Prompt: Exactly reproduce the line that contains "The image size is (1072, 1136)." and all lines after it in the entries below, through the very last line.

==== Records to use

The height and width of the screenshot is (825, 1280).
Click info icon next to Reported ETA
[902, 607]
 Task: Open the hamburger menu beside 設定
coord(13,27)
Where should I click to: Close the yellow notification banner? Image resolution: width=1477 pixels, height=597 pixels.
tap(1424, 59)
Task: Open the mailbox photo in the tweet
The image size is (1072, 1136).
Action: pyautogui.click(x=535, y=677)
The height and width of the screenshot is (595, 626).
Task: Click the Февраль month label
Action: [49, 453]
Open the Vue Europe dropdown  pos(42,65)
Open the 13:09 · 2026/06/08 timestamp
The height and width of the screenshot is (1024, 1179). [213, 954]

========

Task output:
The image size is (1072, 1136).
Action: pyautogui.click(x=535, y=677)
The height and width of the screenshot is (595, 626).
Task: Click the Февраль month label
Action: [49, 453]
Open the Vue Europe dropdown  pos(42,65)
Open the 13:09 · 2026/06/08 timestamp
The height and width of the screenshot is (1024, 1179). [213, 954]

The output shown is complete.